Among all patients, DFS was similar with radiotherapy plus chemotherapy or chemotherapy alone (78.2% and 74.2%). However, among node-positive patients, DFS was improved with radiotherapy plus chemotherapy versus chemotherapy alone (77.5% vs. 72.3%; P=0.0365); this improvement was retained in multivariate analysis (hazard ratio, 0.6865; P=0.0471). Rates of therapy completion were comparable with radiotherapy plus chemotherapy or chemotherapy alone (81.7% and 75.4%).

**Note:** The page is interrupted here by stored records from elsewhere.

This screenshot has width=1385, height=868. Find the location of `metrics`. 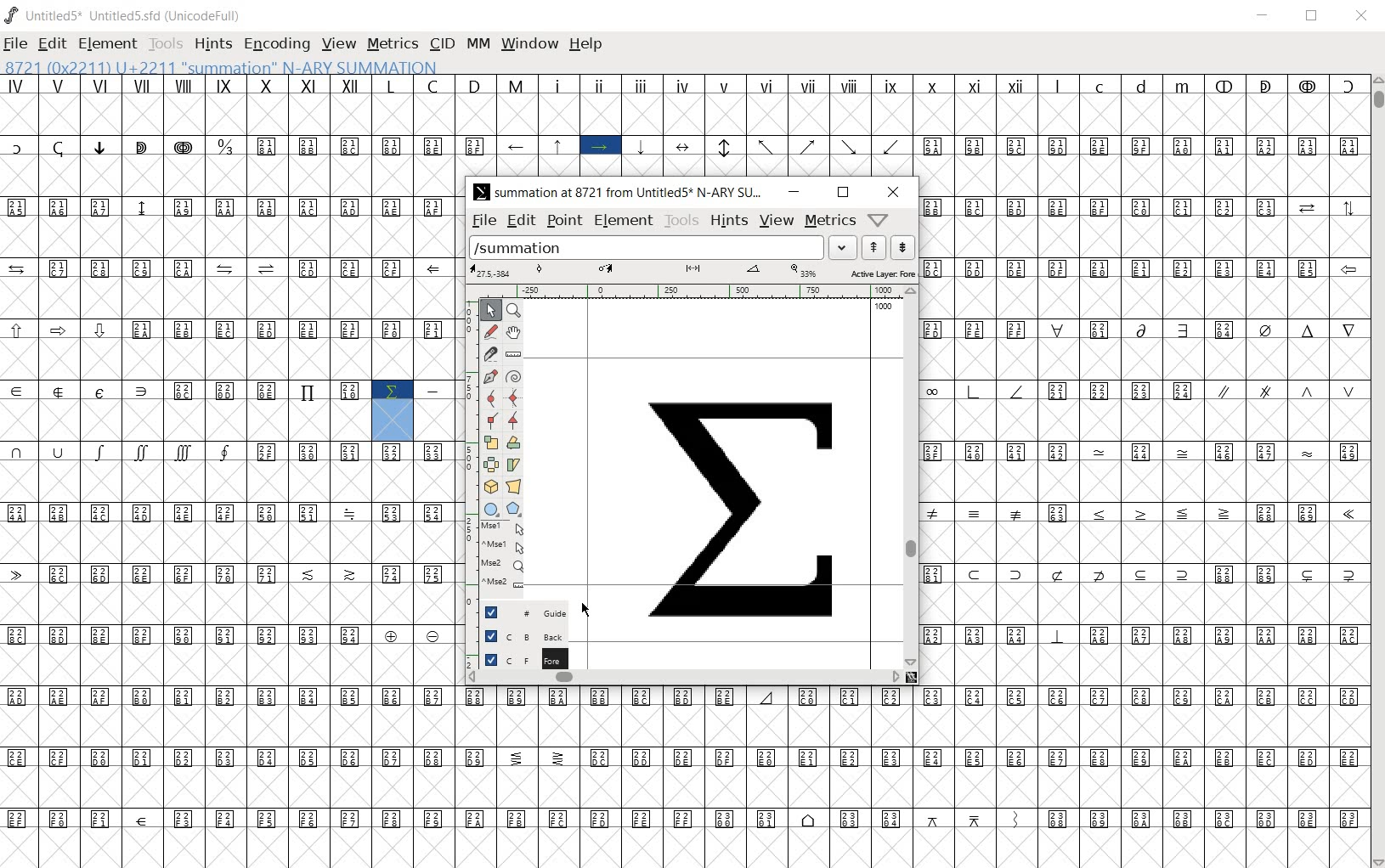

metrics is located at coordinates (828, 221). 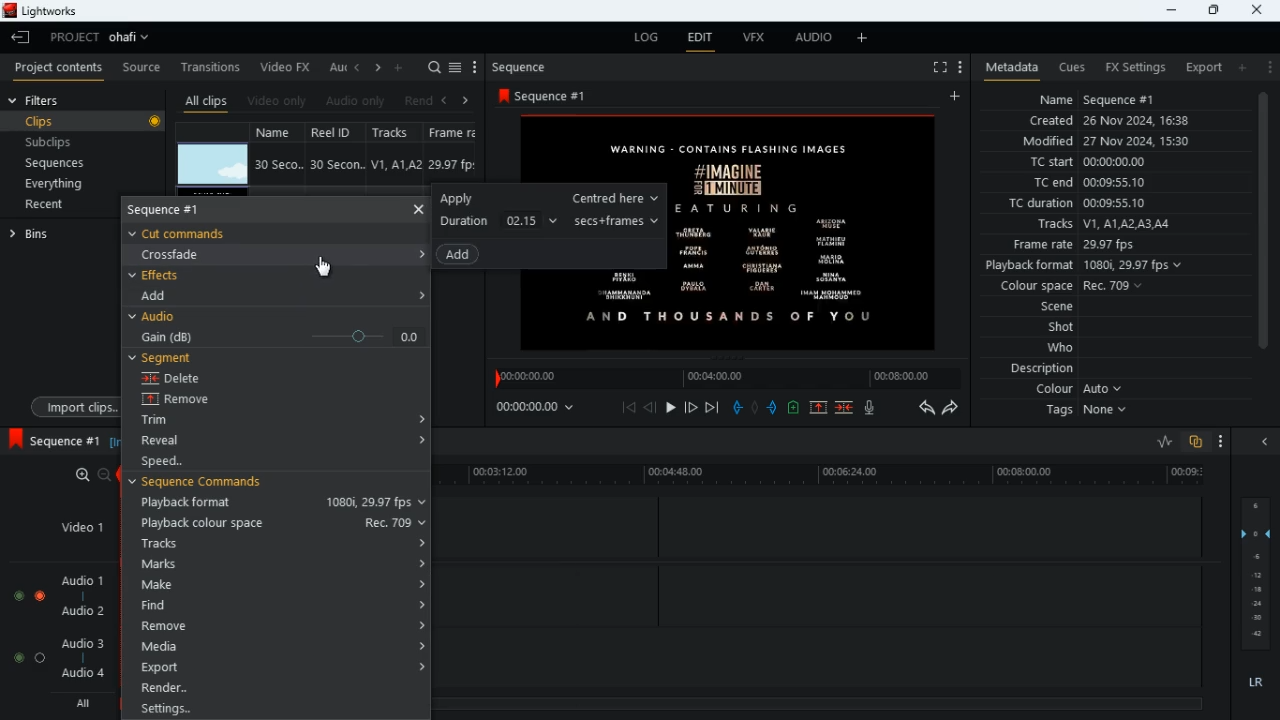 I want to click on sequence commands, so click(x=211, y=485).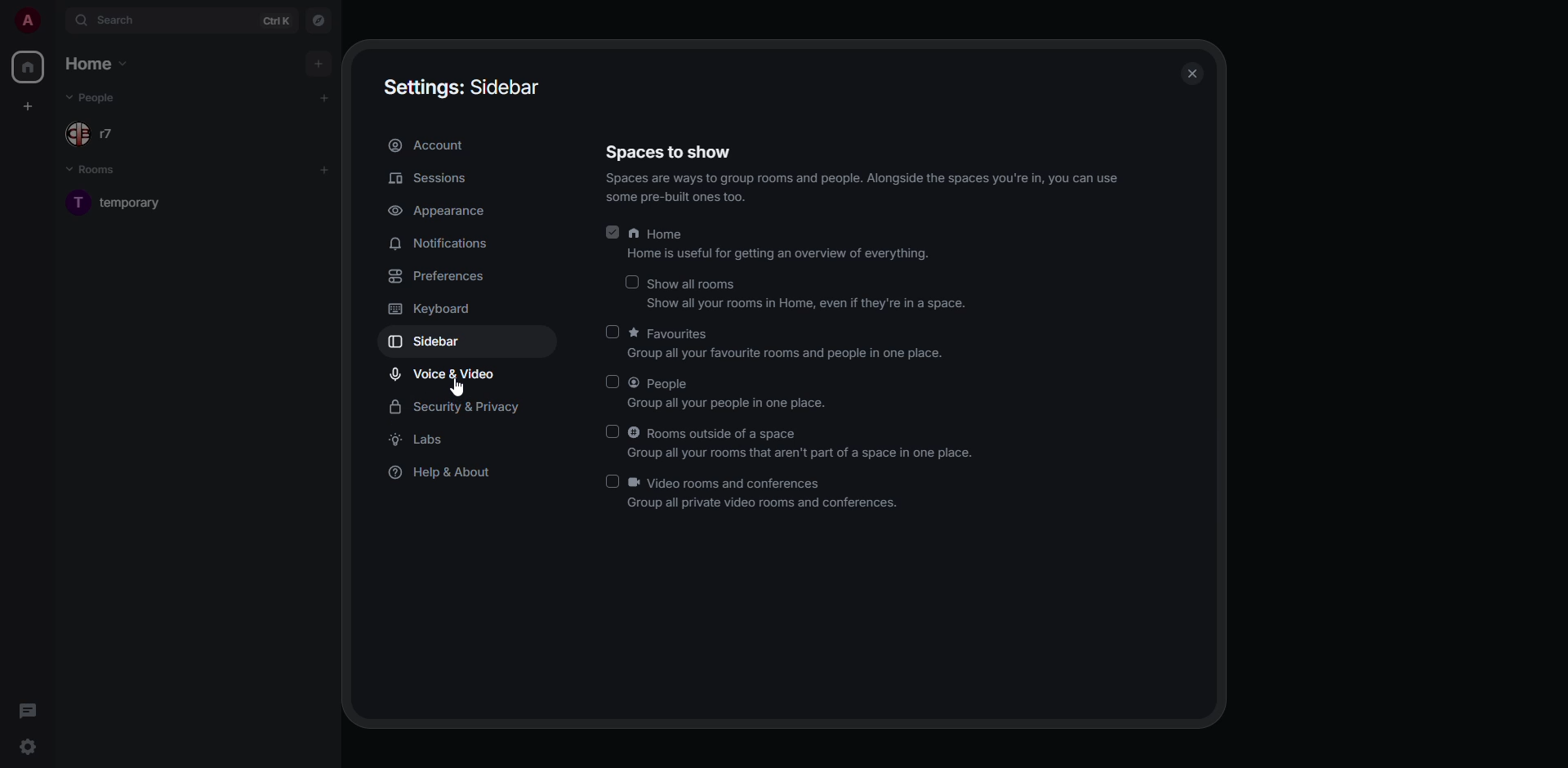 This screenshot has width=1568, height=768. Describe the element at coordinates (796, 306) in the screenshot. I see `Show all your rooms in Home, even if they're in a space.` at that location.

Comment: Adjuvant therapy improves survival in gastric cancer and is standard therapy. Asian and European trials demonstrate a survival benefit for chemotherapy alone, even without postoperative radiotherapy. The current trial now reopens the debate that, even after D2 gastrectomy, node-positive patients might benefit from adjuvant chemotherapy and radiotherapy. These data suggest that the benefit of radiotherapy seen in U.S. trials might not merely be a function of inadequate surgery performed in the U.S. Whether or not the overall 5% difference in DFS is meaningful and holds up under further study awaits completion of the authors’ follow-up trial, which will compare chemotherapy with or without radiotherapy in node-positive patients only.